Chippewa Indians Facts


The Chippewa Indians have around 150 distinct groups (which incorporates the turtle mountain band) of Indians in the US. Indeed, the Chippewa are one of the biggest Native American Indian tribes in the United States. The general population of this Northeast American Indian tribe are additionally alluded to as Ojibwarich, Ojibway, and Ojibwe. Their way of life has developed throughout the years and now permits both men and ladies who look to wind up pioneers to be chosen as boss. The reservations where they live now likewise work like free nations with isolated schools and law authorization. Their homes, their eating regimen, their apparel and gems and even how their children are instructed have all advanced as the centuries progressed. What the greater part of this change intends to the Chippewa is that protecting the historical backdrop of the tribe is more imperative than any time in recent memory. Actualities and intriguing data about how these Indians lived is recorded beneath.

Chippewa General Facts
– The Chippewa people refer to themselves as Anishinabe, an Indian term meaning “original man” or “first man”.
– The bands of the Chippewa people occupied areas in the Northern region of the United States, reaching into Michigan, Minnesota, Wisconsin, and North Dakota, as well as part of Ontario, Canada.
– The Chippewa used birch-bark for many necessities but they were especially known for their well-crafted and graceful birch-bark canoes. Light and lean yet strong, these canoes were able to carry heavy loads through the water.
– The Chippewa not only caught different types of fish, but they also caught crayfish, mussels, frogs and turtles from the water.
– Some Chippewa crafts were made for beauty but many were made for more practical uses such as baskets, wampum, snowshoes, and moccasins. The art of the Chippewa include dream catchers and intricate beadwork.
– Woodland Chippewa lived in houses called wigwams which were made of birch-bark. Chippewa living in the Great Plains region lived in tipis made of animal hide in order to accommodate their nomadic lifestyle.
– Because there were so many bands of Chippewa (Ojibway), they relied on each other for trading. They were also close with the Potawatomi and Ottawa tribes and referred to the three tribes together as The Council of Three Fires.
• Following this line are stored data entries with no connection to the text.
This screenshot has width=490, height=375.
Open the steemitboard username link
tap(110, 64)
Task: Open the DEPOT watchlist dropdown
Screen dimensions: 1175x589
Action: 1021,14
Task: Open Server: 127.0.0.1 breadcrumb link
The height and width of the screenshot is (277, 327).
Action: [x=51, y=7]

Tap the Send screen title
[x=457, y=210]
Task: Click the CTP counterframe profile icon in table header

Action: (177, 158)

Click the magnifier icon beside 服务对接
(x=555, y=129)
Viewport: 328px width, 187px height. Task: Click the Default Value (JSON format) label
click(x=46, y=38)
In contrast, they did not get along with the Sioux and the Iroquois and often fought with them.
– Once the French and English settlers arrived in the 1600’s, the tribe became involved in fur-trading.
– Women traditionally wore long dresses and kept their hair in long braids until the introduction of European styles including blouses and jackets made of cloth. Men wore breechcloths and leggings. Both men and women wore moccasins and ponchos in colder temperatures.
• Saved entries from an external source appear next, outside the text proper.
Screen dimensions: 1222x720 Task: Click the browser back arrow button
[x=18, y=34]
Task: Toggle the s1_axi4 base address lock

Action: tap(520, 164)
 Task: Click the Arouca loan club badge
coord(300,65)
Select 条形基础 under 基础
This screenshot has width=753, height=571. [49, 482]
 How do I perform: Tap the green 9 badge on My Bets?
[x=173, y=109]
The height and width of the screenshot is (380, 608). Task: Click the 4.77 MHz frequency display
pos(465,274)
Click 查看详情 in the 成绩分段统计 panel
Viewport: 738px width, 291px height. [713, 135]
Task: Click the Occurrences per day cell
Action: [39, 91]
Chippewa Rice-Making Facts
– Harvesting and making wild rice was a very important task for the Chippewa. Rice was a major food source and was also used in many important ceremonies.
– They used special paddles during harvesting, called knockers, while wading through the water in their canoes.
– Rice making was a multi-step process involving drying, parching, hulling and finally winnowing. Much of the process is still done by the Chippewa today.